Directive -
Identify each line of the entries below that contains the string "Βιβλιοθήκη" and copy those lines. Case counts.
[Stored records start]
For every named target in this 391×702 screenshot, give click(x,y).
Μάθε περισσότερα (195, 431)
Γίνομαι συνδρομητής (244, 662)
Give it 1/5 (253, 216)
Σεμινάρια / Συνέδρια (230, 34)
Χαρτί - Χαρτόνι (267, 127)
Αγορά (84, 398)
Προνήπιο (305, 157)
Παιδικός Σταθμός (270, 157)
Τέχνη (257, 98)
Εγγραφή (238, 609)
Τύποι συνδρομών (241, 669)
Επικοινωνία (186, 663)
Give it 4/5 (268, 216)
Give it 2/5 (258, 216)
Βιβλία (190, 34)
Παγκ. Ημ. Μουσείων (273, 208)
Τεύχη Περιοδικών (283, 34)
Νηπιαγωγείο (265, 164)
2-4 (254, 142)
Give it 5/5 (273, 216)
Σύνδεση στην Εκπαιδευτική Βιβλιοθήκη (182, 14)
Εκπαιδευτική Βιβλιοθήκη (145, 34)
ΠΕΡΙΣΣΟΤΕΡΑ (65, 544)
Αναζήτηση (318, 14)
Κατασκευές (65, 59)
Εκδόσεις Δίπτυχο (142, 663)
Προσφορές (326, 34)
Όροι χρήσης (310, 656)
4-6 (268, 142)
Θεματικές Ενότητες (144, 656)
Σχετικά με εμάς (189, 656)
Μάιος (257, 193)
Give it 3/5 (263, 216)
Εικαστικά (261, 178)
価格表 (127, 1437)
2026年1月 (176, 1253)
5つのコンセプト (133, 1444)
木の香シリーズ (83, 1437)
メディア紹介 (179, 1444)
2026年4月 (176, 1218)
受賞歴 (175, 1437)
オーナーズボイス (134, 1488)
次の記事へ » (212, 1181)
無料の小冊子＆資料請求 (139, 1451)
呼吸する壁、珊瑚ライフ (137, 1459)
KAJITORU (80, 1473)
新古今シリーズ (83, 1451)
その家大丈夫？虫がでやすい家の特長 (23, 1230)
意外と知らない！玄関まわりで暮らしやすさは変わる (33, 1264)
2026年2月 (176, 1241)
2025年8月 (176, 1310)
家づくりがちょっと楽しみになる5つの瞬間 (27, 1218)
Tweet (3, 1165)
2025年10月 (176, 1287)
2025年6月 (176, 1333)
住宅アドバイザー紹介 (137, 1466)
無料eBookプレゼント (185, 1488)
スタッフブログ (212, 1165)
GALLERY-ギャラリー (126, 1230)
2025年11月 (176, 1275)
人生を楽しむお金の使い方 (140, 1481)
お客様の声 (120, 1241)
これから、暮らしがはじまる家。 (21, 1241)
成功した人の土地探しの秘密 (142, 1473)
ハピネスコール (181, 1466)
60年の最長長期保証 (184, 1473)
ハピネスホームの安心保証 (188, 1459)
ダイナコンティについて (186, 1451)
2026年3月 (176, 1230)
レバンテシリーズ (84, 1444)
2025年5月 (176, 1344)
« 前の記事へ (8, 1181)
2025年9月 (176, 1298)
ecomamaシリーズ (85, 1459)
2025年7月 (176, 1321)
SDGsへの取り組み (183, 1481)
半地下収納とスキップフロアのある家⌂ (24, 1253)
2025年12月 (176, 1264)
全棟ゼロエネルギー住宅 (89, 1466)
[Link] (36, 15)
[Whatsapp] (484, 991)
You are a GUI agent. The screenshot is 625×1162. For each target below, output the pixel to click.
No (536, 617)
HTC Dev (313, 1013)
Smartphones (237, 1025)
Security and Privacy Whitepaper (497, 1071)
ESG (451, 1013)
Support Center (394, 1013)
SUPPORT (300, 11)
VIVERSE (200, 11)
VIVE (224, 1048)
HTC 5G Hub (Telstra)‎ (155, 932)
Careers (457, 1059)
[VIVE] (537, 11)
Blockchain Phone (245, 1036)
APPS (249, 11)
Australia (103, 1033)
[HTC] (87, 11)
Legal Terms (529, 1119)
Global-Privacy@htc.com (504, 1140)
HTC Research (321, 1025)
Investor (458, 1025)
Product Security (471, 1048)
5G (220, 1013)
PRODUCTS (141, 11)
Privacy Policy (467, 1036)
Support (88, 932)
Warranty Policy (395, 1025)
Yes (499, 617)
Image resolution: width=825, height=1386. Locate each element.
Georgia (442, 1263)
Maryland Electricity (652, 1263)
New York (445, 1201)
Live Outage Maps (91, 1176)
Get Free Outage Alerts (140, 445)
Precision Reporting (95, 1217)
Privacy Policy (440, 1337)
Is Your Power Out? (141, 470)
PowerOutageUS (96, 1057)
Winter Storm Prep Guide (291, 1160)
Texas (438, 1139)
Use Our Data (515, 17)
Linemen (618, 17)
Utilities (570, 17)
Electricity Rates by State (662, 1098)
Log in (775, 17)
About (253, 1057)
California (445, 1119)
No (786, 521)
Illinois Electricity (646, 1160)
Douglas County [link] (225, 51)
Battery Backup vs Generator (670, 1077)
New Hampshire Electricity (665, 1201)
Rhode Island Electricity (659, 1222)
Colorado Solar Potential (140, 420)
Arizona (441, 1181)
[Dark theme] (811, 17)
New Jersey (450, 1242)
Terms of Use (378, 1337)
[Stored records end]
Completed task -
Σύνδεση στην Εκπαιδευτική Βιβλιοθήκη (182, 14)
Εκπαιδευτική Βιβλιοθήκη (145, 34)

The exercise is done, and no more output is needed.